Requirement —
Retype every record below exactly as it is written.

Material for this task —
_ _ _ _
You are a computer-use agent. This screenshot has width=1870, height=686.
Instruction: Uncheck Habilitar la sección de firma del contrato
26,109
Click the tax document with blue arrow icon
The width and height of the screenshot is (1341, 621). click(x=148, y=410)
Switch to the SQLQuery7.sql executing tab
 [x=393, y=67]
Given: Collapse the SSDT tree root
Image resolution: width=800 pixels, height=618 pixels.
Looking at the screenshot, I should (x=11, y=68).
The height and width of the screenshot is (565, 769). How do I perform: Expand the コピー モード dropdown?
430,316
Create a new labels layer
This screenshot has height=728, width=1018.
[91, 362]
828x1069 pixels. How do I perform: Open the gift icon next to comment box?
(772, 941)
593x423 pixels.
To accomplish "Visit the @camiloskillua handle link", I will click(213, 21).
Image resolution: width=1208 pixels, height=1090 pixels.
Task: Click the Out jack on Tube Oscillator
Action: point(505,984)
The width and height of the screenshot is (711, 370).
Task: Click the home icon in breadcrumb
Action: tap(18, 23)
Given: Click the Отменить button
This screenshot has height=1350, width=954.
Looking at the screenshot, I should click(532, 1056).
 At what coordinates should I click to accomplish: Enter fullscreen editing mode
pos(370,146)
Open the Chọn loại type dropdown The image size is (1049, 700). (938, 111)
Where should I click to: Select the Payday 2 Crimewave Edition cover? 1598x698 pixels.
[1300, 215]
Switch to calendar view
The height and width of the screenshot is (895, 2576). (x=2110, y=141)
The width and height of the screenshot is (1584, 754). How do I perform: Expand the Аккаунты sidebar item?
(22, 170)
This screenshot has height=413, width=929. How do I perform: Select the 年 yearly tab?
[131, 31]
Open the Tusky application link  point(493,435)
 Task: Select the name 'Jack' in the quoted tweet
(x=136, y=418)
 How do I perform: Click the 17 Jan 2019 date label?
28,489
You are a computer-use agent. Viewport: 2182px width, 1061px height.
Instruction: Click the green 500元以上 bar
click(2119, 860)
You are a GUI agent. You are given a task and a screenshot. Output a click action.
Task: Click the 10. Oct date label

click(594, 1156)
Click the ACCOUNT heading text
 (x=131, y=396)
_ _ _ _
Answer to this problem —
You are a computer-use agent. This screenshot has width=1870, height=686.
Instruction: Uncheck Habilitar la sección de firma del contrato
26,109
Click the tax document with blue arrow icon
The width and height of the screenshot is (1341, 621). click(x=148, y=410)
Switch to the SQLQuery7.sql executing tab
 [x=393, y=67]
Given: Collapse the SSDT tree root
Image resolution: width=800 pixels, height=618 pixels.
Looking at the screenshot, I should (x=11, y=68).
The height and width of the screenshot is (565, 769). How do I perform: Expand the コピー モード dropdown?
430,316
Create a new labels layer
This screenshot has height=728, width=1018.
[91, 362]
828x1069 pixels. How do I perform: Open the gift icon next to comment box?
(772, 941)
593x423 pixels.
To accomplish "Visit the @camiloskillua handle link", I will click(213, 21).
Image resolution: width=1208 pixels, height=1090 pixels.
Task: Click the Out jack on Tube Oscillator
Action: point(505,984)
The width and height of the screenshot is (711, 370).
Task: Click the home icon in breadcrumb
Action: tap(18, 23)
Given: Click the Отменить button
This screenshot has height=1350, width=954.
Looking at the screenshot, I should click(532, 1056).
 At what coordinates should I click to accomplish: Enter fullscreen editing mode
pos(370,146)
Open the Chọn loại type dropdown The image size is (1049, 700). (938, 111)
Where should I click to: Select the Payday 2 Crimewave Edition cover? 1598x698 pixels.
[1300, 215]
Switch to calendar view
The height and width of the screenshot is (895, 2576). (x=2110, y=141)
The width and height of the screenshot is (1584, 754). How do I perform: Expand the Аккаунты sidebar item?
(22, 170)
This screenshot has height=413, width=929. How do I perform: Select the 年 yearly tab?
[131, 31]
Open the Tusky application link  point(493,435)
 Task: Select the name 'Jack' in the quoted tweet
(x=136, y=418)
 How do I perform: Click the 17 Jan 2019 date label?
28,489
You are a computer-use agent. Viewport: 2182px width, 1061px height.
Instruction: Click the green 500元以上 bar
click(2119, 860)
You are a GUI agent. You are given a task and a screenshot. Output a click action.
Task: Click the 10. Oct date label

click(594, 1156)
Click the ACCOUNT heading text
 (x=131, y=396)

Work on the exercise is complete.